In its order delivered on April 30, 2019, the market regulator had directed NSE to disgorge profits worth more than Rs. 687 crore at comprising initial amount of Rs. 625 crore, along with twelve per cent interest per annum from April 2014 onwards.
The case relates to alleged lapses in high-frequency trading offered through NSE's co-location facility wherein some entities allegedly got preferential access in high frequency trading. The NSE co-location facility provides stock brokers to take on rent specific racks and co-locate their servers and systems within the exchange premises. The onus behind co-location services for NSE was to reduce latency for connectivity to the exchange's trading systems for Direct Market Access (in short DMA), algo trading and Smart Order Routing (in short SOR).
SAT while providing relief found that NSE had not committed any violation of the Securities Contracts (Regulation) (Stock Exchanges and Clearing Corporations) Regulations, 2018 (in short SECC). These relate to stock exchanges and clearing corporations. However, NSE had not adhered to its own norms and guidelines and has not followed the circular.
SAT discovered that while allocating IPs on various ports, proper due diligence was not carried out by NSE and that there was inequitable distribution of IPs. In addition to this, they failed to monitor frequent connections to the secondary server by certain trading members.
NSE had not indulged in any unethical act neither did it unjustly earned profit, noted the Appellate Tribunal.
The division bench comprising of Justices Tarun Agarwala (Presiding Officer) and M.T. Joshi (Judicial Member) in its 232-page order observed, "the Securities Contracts (Regulation) Act, 1956 confers a large responsibility upon the exchange to ensure that undesirable transactions do not take place. Being a first level regulator, it has a front-line responsibility for regulation of the market and has a mandate to ensure compliance by the Trading Members (in short TM) of its own norms, guidelines, and circulars. NSE has a duty to ensure transparency and fair access to all the TMs. For lapses committed by NSE directions under Sections 11 and 11B could be passed and some of the directions of the WTM were rightly passed. Direction for disgorgement was unwarranted but the appellant NSE cannot be allowed go scot free and is required to pay a price for the lack of due diligence on account of human failure to comply with the circular in letter and spirit."
Consequently, the tribunal directed NSE to deposit a sum of Rs 100 crore to the Investor Protection and Education Fund created by the Securities and Exchange Board of India.

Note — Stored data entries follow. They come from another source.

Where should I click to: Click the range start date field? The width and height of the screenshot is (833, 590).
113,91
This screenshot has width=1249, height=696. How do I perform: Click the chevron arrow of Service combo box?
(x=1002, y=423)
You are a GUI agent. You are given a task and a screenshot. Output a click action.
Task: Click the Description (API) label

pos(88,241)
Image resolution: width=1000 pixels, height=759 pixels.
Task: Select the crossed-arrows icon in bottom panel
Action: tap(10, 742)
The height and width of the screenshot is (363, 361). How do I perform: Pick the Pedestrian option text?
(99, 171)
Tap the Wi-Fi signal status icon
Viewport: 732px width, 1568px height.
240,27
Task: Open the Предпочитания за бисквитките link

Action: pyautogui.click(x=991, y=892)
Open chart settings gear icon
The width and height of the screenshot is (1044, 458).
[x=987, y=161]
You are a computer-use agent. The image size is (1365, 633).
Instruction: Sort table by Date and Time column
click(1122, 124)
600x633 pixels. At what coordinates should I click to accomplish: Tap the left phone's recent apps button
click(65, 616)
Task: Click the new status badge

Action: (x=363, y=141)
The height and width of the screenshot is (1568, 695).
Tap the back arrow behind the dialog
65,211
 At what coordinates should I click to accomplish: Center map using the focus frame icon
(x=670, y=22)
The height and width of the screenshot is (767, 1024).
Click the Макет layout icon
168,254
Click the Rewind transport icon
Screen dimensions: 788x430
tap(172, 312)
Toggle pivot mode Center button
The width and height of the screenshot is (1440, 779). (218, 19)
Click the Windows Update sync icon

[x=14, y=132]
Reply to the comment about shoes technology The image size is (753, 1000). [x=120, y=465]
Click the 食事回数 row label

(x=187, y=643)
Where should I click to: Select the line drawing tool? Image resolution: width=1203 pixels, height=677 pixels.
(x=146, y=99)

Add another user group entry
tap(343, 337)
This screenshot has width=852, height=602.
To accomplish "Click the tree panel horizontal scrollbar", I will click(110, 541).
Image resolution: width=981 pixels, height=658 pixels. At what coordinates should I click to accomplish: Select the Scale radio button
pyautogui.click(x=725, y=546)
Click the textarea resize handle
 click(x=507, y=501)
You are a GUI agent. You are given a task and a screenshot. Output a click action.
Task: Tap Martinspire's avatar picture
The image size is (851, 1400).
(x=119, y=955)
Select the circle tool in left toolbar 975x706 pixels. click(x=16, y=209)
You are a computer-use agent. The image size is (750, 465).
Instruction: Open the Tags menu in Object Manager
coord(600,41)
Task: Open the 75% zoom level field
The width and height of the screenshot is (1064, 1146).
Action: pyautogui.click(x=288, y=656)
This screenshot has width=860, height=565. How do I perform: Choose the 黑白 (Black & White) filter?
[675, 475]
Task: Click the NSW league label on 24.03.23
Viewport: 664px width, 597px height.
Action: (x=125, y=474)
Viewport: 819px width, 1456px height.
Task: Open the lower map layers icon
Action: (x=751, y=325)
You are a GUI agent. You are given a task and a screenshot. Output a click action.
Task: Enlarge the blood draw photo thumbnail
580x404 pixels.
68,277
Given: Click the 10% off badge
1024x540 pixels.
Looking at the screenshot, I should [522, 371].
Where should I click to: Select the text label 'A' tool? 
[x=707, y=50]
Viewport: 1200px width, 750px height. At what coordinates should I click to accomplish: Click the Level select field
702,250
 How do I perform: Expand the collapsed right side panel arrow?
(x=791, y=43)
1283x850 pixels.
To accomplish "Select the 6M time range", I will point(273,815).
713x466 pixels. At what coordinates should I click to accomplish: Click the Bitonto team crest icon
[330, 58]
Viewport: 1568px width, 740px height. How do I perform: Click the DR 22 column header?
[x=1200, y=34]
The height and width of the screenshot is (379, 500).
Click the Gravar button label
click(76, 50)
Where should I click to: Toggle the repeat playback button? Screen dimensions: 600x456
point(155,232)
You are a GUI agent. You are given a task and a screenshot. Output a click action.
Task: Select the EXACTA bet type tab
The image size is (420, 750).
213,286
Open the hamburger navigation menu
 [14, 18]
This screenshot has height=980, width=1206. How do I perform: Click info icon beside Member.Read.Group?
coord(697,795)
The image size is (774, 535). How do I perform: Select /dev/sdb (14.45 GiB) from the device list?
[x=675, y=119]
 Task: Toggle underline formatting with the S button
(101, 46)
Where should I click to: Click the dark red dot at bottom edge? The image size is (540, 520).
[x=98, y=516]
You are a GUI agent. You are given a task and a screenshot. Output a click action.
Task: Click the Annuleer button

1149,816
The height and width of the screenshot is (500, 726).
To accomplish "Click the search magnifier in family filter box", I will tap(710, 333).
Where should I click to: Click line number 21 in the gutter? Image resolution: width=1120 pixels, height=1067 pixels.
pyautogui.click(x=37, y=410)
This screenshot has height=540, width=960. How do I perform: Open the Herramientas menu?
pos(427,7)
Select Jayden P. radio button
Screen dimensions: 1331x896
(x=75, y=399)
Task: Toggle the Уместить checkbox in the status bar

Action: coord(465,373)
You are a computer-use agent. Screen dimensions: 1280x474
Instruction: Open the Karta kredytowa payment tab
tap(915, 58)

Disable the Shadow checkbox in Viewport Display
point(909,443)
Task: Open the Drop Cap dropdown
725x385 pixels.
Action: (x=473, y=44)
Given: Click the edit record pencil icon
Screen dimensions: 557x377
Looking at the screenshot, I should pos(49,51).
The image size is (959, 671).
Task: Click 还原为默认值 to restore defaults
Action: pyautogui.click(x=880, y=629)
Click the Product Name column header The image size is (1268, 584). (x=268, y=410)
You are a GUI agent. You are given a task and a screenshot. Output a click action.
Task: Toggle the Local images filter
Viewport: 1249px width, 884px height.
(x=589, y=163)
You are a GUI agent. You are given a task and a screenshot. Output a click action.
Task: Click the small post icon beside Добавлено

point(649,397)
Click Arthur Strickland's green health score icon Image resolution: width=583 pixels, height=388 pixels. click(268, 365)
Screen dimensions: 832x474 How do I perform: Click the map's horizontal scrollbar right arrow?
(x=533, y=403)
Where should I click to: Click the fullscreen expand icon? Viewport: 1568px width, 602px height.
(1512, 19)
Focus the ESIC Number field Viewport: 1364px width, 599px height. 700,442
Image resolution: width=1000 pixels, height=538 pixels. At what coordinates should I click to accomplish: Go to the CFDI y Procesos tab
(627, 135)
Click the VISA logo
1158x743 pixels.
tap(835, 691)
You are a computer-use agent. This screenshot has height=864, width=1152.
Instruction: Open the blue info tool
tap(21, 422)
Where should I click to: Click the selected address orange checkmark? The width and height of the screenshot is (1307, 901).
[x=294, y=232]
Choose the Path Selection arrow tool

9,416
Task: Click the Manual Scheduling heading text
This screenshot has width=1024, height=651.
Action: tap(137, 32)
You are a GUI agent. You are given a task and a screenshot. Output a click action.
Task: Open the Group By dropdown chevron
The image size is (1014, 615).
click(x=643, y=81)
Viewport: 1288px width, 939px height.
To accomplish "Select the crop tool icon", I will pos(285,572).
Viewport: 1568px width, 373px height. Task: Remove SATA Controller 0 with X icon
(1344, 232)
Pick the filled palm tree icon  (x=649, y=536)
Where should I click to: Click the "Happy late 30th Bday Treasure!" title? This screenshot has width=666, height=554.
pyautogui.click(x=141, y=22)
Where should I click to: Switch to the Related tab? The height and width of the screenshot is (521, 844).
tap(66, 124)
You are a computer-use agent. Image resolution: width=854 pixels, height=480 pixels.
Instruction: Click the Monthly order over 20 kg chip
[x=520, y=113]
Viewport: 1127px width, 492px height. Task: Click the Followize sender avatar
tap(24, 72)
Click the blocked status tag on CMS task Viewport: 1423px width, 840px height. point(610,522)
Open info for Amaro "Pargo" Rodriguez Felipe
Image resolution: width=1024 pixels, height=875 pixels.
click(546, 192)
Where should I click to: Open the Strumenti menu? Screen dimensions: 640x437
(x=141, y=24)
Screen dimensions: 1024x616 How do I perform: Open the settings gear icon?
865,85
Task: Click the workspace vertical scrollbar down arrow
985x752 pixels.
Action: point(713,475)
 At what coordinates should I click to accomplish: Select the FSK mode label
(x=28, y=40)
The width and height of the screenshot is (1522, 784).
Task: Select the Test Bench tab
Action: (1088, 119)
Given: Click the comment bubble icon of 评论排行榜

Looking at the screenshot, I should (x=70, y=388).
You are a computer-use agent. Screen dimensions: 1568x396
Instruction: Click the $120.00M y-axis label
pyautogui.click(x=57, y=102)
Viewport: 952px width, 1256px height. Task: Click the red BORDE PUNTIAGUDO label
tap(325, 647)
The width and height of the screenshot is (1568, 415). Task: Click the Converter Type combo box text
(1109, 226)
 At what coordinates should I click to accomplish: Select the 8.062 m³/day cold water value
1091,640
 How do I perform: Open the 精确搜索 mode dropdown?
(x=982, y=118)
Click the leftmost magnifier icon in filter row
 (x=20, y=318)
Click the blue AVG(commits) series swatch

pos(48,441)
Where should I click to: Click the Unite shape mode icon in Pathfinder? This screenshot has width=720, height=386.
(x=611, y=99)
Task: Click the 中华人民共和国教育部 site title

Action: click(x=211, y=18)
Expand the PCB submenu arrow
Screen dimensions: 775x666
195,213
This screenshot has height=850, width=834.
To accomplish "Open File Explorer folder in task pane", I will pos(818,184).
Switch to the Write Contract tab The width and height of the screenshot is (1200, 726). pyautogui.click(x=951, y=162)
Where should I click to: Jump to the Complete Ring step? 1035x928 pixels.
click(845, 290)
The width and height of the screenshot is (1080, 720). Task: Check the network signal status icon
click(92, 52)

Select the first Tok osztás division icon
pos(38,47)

The SAT with respect SEBI's order passed against NSE's former officials, former Managing Director, and Chief Executive Officer of NSE, Ravi Narain and Chitra Ramkrishna to disgorge 25 percent of their salaries to the Investor Protection Fund have also been set aside. Narain was asked to disgorge 25 percent of his salary drawn during FY11 to FY13 and Ramkrishna was asked to disgorge her salary drawn for FY14. However, the SAT opined that two officials cannot abdicate their responsibility for the lapses in the monitoring of certain areas.
Moreover, directions were issued restraining Narain and Ramkrishna from associating with any listed company or a market infrastructure institution for a period of five years has been set aside and substituted for the period undergone by them.